Identification of a patient with significant autoantibody titers to both Ro52 and GAD65
Patient 225, an African-American woman with MDD (whose family history included a first-degree relative with bipolar disorder), initially presented (March 2004) at age 24 with depressed mood of 12 months duration, anhedonia, guilt, self-depreciation, diminished libido, weight gain and initial insomnia. Particularly striking were her clinical manifestations of psychomotor disturbance, including restricted facial mobility and markedly reduced psychomotor activity; rating 6 on the retardation subscale of the CORE melancholia scale (Hadzi-Pavlovic et al., 1993
; Parker and Hadzi-Pavlovic, 1996
). There was no evidence of other autoimmune disease or diabetes, as additional testing for type I diabetes-associated autoantibodies (IA2 and Zinc Transporter-8) was negative.
Anti-GAD65 autoantibodies are associated with neurological disease, including SPS in which patients present with motor impairment including rigidity of axial and/or appendicular muscles and altered startle response in addition to showing high levels of anti-GAD65 autoantibodies in serum and cerebral spinal fluid (CSF) (Levy et al., 1999
; Solimena et al., 1990
). Thus, we next tested for autoantibodies in the CSF of patient 225 along with CSF from four random controls and one other MDD patient with available CSF. Only patient 225 showed titers of anti-GAD65 and anti-Ro52 autoantibodies in CSF that were above the normal range. These results establish that patient 225 displays high levels of anti-GAD65 and anti-Ro52 autoantibodies in serum and CSF and suggest that her psychomotor disturbance may be related to CNS autoimmunity.
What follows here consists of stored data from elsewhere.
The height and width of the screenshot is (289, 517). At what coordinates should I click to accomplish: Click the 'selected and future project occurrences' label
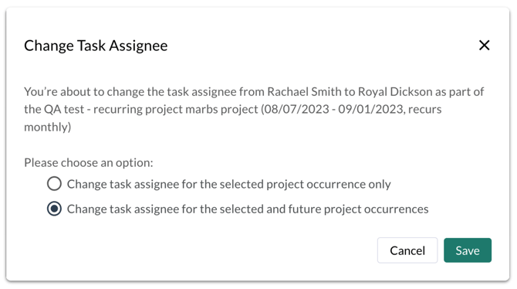pyautogui.click(x=248, y=209)
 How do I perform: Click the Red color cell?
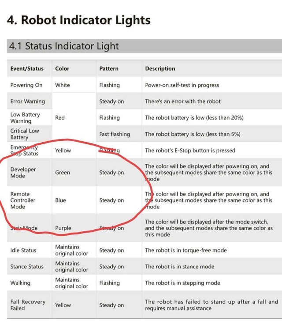tap(60, 118)
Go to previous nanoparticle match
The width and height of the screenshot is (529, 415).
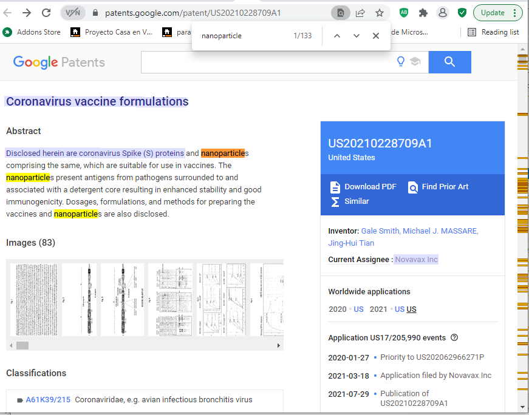pos(337,36)
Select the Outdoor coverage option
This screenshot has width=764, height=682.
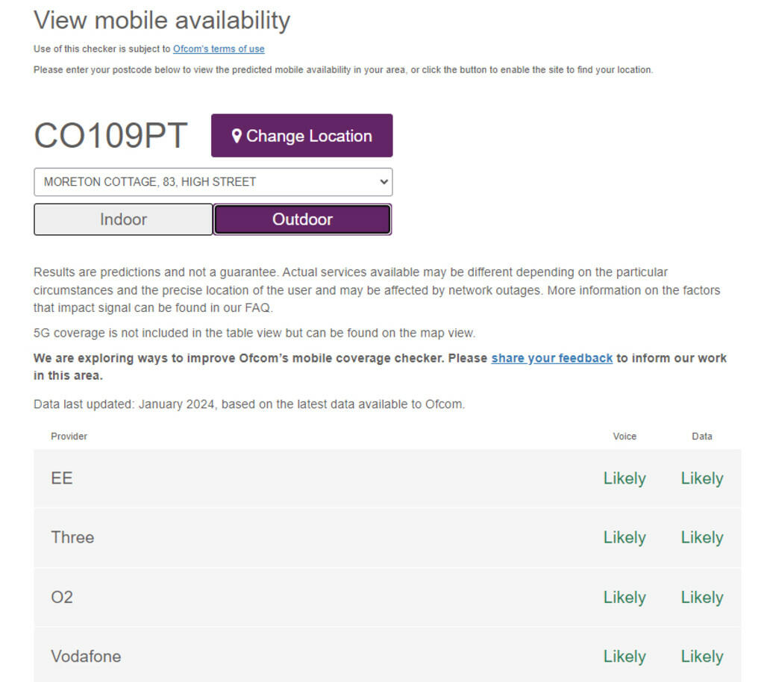[x=302, y=219]
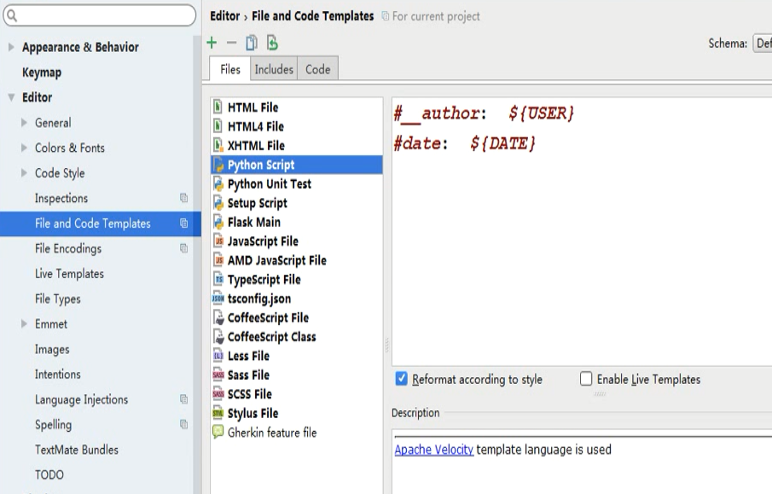Choose the Stylus File template
This screenshot has width=772, height=494.
coord(252,414)
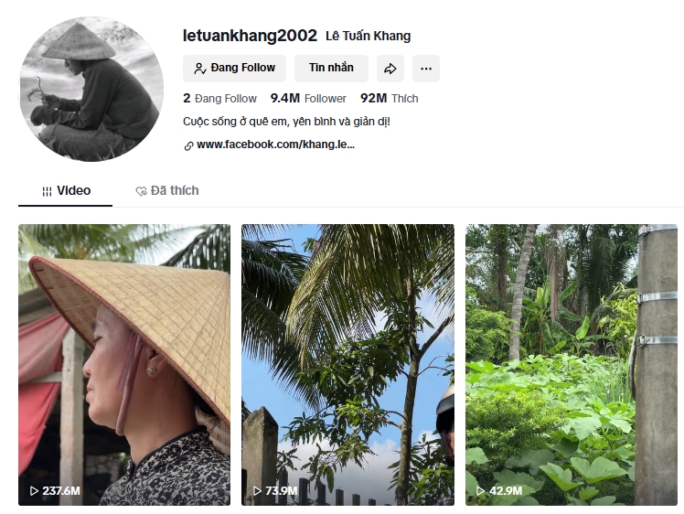Toggle the Đang Follow button
Screen dimensions: 684x514
point(234,69)
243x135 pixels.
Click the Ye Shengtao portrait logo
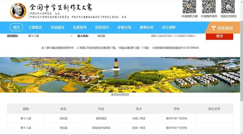tap(18, 11)
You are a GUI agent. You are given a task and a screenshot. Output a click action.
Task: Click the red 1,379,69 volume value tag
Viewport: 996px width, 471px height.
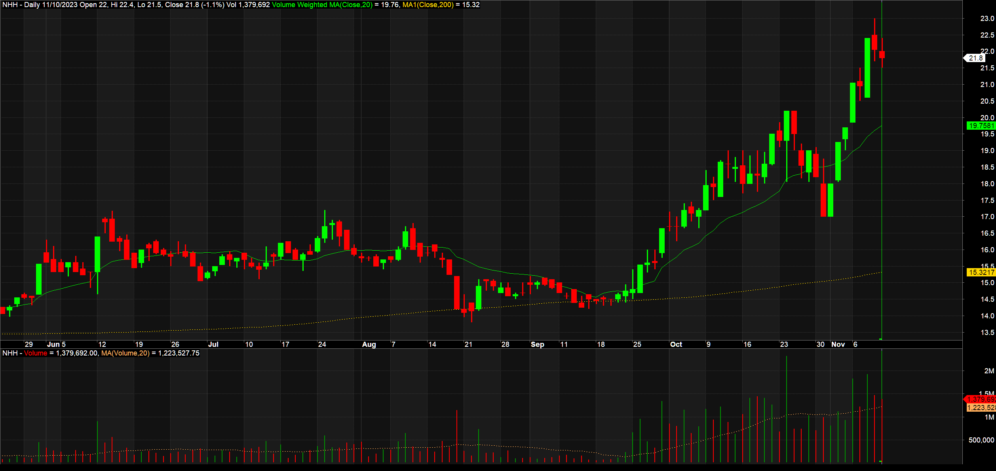pyautogui.click(x=980, y=399)
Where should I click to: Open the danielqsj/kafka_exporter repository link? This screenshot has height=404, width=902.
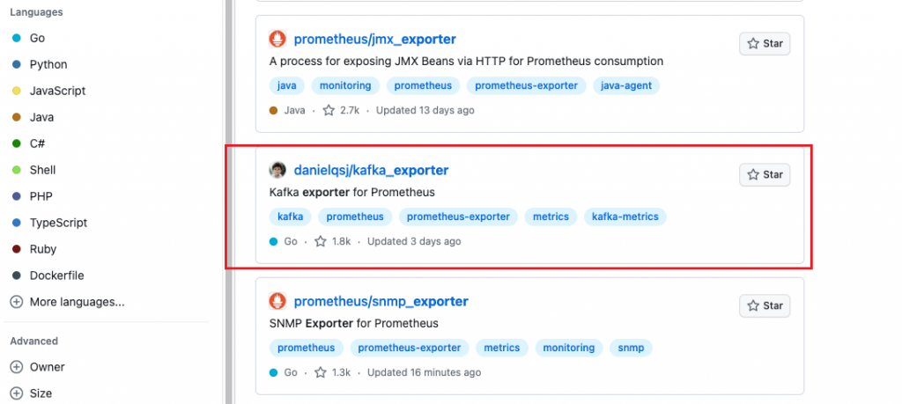[x=371, y=170]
Due to these molecular and clinical findings, patient 225 was reevaluated in August, 2009 at which time her depressive symptoms had been in remission for over a year. However, her symptoms of psychomotor retardation had become more pronounced, and she now showed restricted range of facial expression, reduced gesticulation and fixed posture at the torso while seated (rating 8 on the CORE-retardation subscale). Reevaluation of serum autoantibodies revealed that anti-GAD65 autoantibody titers had increased four-fold, and her anti-Ro52 autoantibody titer doubled (). Testing also showed that her anti-IA2 antibody status, previously negative, was now positive. At this time, she displayed mild hyperglycemia and elevated C peptide. She showed evidence of hyperthyroidism (increased T4, reduced TSH, tachycardia, weight loss).